Räbke gehört im Dorfwettbewerb 2017/2019 “Unser Dorf hat Zukunft“ zu den 30 Siegern auf Bundesebene und wird im Januar 2020 in Berlin mit einer Silbermedaille ausgezeichnet. Und genau diesem Hintergrund, nämlich dem Bezug der umgebenden Landschaft der Elm-Börde-Region zu den hier ansässigen Menschen, wollten sich die 35 Teilnehmer und Teilnehmerinnen am vergangenen Donnerstagabend in der Mühle Liesebach widmen.

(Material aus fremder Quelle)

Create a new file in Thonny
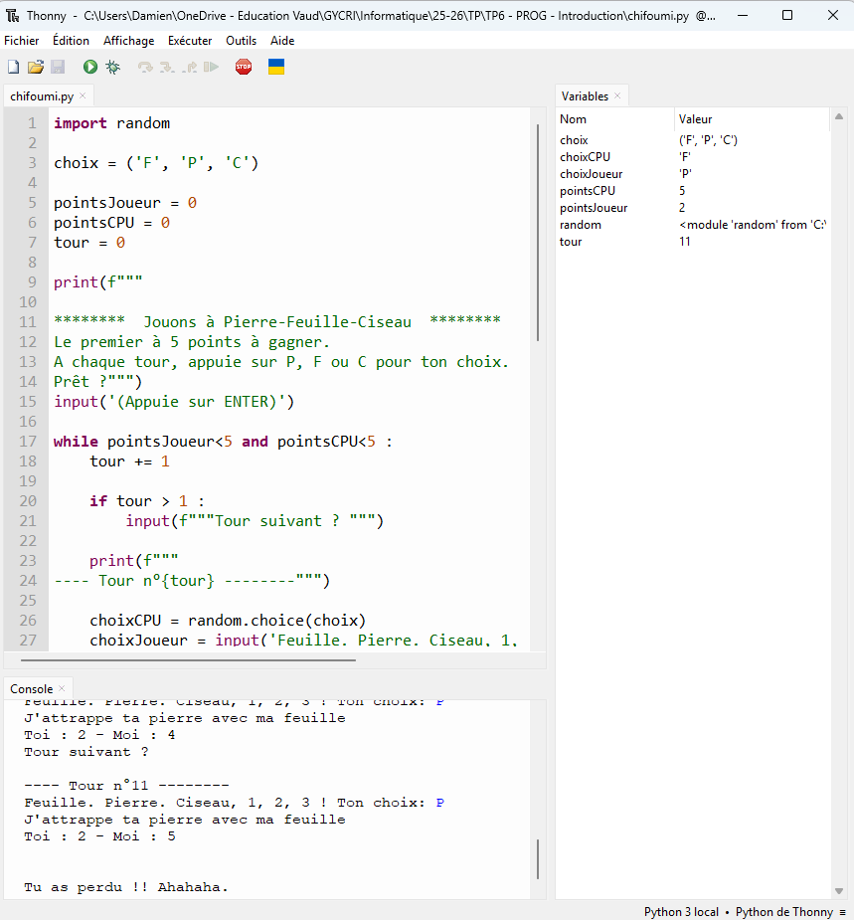The width and height of the screenshot is (854, 920). pos(13,66)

Nach der Begrüßung durch Dieter Rammler, den einführenden Worten von Dr. Lothar Stempin zum Ablauf des Abends sowie zu den angewandten Methodiken, stellte zunächst der Vorsitzende des Mühlenvereins, Klaus Röhr, die Mühle und die Aktivitäten der letzten Jahre vor, ehe Christian Lubkowitz die Verbindungen zum Dorfwettbewerb und zu den gewonnenen Einsichten im Themenfeld “Das Dorf in der Landschaft“ als einem wichtigen inhaltlichen Teil der Bewerbung herstellte.

Landschaftsfragen
Wie beeinflusst Landschaft Menschen und ihr Denken und Handeln? Wie trägt sie zum Wohlbefinden oder sogar zur Kreativität bei? Wie bindet sie Menschen an ihr Dorf? Ist sie Bestandteil der Dableibekultur im ländlichen Raum als so genannter Dritter Raum? Ist die Landschaft auch ohne sichtbare Nutzung und “Ausbeutung“ ein Wert an sich?

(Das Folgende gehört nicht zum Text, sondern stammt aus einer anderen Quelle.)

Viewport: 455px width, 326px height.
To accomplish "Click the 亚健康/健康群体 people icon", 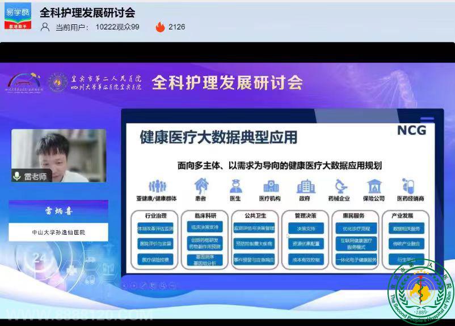I will [x=157, y=186].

Kurzbeiträge von Thomas Jensen, Niedersächsische Landesforsten, Catarina Köchy, Landfrauenverband/Landwirtschaft und Dr. Gudrun Beneke, Abt Jerusalem Akademie Braunschweig, die den Blick speziell auf die Baukultur und Ästhetik für Energielandschaften richtete, vervollständigten den fachlichen Input.

In einem weiteren methodischen Zwischenschritt konnten die Teilnehmer auf den drei Ebenen der Wassermühle – also im Erdgeschoss, auf dem Walzenboden und auf dem Sichterboden – das Thema mit den jeweiligen Grundaussagen und Hilfe der Referenten weiter erkunden und erfragen.

Gespräche vor altem Gemäuer.

Der Abschluss erfolgte in Form einer Podiumsdiskussion im Veranstaltungsraum der Mühle Liesebach, wo es dann in wohliger Atmosphäre bei einem Glas Wein und kleinen Käseköstlichkeiten in die letzte Runde ging. Der Vorsitzende des Mühlenvereins überreichte an die Akteure noch eine Flasche kalt gepresstes Rapsöl aus der hiesigen Landschaft. So bleibt das Thema auch zukünftig für die Mühle und für Räbke im Blick. Die Räume zum Wohlergehen kann nun jeder für sich selbst erobern.

Der Arbeitskreis “Innovationen im Ländlichen Raum“ ist ein Gemeinschaftsprojekt der Evangelischen Akademie Abt Jerusalem, der Diakonie im Braunschweiger Land, des Thünen-Instituts sowie des Landkreises Wolfenbüttel.